Copy out the lines below, replacing "input box" with "text field" everywhere and keeping everything else the same.

**** EXTRACTED DATA ****

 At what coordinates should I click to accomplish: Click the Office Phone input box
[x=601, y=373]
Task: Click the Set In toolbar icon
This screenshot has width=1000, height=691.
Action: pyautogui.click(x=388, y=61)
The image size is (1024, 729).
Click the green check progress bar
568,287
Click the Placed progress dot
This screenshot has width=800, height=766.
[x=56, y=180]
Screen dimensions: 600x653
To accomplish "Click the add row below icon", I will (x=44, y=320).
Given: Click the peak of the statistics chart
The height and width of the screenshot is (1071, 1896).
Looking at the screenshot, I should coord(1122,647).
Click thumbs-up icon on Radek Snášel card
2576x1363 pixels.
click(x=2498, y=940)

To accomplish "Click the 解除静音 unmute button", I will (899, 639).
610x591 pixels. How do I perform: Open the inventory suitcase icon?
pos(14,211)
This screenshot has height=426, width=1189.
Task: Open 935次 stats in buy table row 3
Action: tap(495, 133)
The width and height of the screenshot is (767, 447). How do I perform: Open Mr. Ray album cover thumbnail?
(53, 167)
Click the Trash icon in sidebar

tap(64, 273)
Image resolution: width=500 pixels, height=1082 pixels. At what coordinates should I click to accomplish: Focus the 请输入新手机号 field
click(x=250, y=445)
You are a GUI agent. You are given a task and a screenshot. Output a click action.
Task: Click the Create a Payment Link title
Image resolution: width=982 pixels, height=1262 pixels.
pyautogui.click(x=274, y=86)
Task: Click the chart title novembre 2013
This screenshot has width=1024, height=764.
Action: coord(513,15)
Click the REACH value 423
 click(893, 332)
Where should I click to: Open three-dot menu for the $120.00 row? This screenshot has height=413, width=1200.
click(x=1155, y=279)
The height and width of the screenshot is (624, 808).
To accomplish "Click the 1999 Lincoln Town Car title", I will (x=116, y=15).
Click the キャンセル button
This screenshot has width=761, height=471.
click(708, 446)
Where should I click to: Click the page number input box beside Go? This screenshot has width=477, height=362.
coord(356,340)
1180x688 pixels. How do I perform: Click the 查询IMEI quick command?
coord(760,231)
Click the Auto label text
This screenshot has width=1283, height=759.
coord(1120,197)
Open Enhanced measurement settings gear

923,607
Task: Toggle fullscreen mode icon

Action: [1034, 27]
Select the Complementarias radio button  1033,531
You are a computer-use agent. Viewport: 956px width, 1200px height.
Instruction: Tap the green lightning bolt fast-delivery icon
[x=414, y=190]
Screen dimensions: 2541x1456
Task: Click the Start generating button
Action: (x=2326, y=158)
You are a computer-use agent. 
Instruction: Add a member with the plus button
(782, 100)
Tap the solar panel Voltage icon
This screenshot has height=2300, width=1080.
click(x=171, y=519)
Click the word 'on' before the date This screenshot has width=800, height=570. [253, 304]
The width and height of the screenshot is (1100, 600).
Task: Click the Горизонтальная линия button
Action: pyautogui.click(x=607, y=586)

****

> [TASK ANSWER]:
 At what coordinates should I click to accomplish: Click the Office Phone text field
[x=601, y=373]
Task: Click the Set In toolbar icon
This screenshot has width=1000, height=691.
Action: pyautogui.click(x=388, y=61)
The image size is (1024, 729).
Click the green check progress bar
568,287
Click the Placed progress dot
This screenshot has width=800, height=766.
[x=56, y=180]
Screen dimensions: 600x653
To accomplish "Click the add row below icon", I will (x=44, y=320).
Given: Click the peak of the statistics chart
The height and width of the screenshot is (1071, 1896).
Looking at the screenshot, I should coord(1122,647).
Click thumbs-up icon on Radek Snášel card
2576x1363 pixels.
click(x=2498, y=940)

To accomplish "Click the 解除静音 unmute button", I will (899, 639).
610x591 pixels. How do I perform: Open the inventory suitcase icon?
pos(14,211)
This screenshot has height=426, width=1189.
Task: Open 935次 stats in buy table row 3
Action: tap(495, 133)
The width and height of the screenshot is (767, 447). How do I perform: Open Mr. Ray album cover thumbnail?
(53, 167)
Click the Trash icon in sidebar

tap(64, 273)
Image resolution: width=500 pixels, height=1082 pixels. At what coordinates should I click to accomplish: Focus the 请输入新手机号 field
click(x=250, y=445)
You are a GUI agent. You are given a task and a screenshot. Output a click action.
Task: Click the Create a Payment Link title
Image resolution: width=982 pixels, height=1262 pixels.
pyautogui.click(x=274, y=86)
Task: Click the chart title novembre 2013
This screenshot has width=1024, height=764.
Action: coord(513,15)
Click the REACH value 423
 click(893, 332)
Where should I click to: Open three-dot menu for the $120.00 row? This screenshot has height=413, width=1200.
click(x=1155, y=279)
The height and width of the screenshot is (624, 808).
To accomplish "Click the 1999 Lincoln Town Car title", I will (x=116, y=15).
Click the キャンセル button
This screenshot has width=761, height=471.
click(708, 446)
Where should I click to: Click the page number text field beside Go? This screenshot has width=477, height=362.
coord(356,340)
1180x688 pixels. How do I perform: Click the 查询IMEI quick command?
coord(760,231)
Click the Auto label text
This screenshot has width=1283, height=759.
coord(1120,197)
Open Enhanced measurement settings gear

923,607
Task: Toggle fullscreen mode icon

Action: [1034, 27]
Select the Complementarias radio button  1033,531
You are a computer-use agent. Viewport: 956px width, 1200px height.
Instruction: Tap the green lightning bolt fast-delivery icon
[x=414, y=190]
Screen dimensions: 2541x1456
Task: Click the Start generating button
Action: (x=2326, y=158)
You are a computer-use agent. 
Instruction: Add a member with the plus button
(782, 100)
Tap the solar panel Voltage icon
This screenshot has height=2300, width=1080.
click(x=171, y=519)
Click the word 'on' before the date This screenshot has width=800, height=570. [253, 304]
The width and height of the screenshot is (1100, 600).
Task: Click the Горизонтальная линия button
Action: pyautogui.click(x=607, y=586)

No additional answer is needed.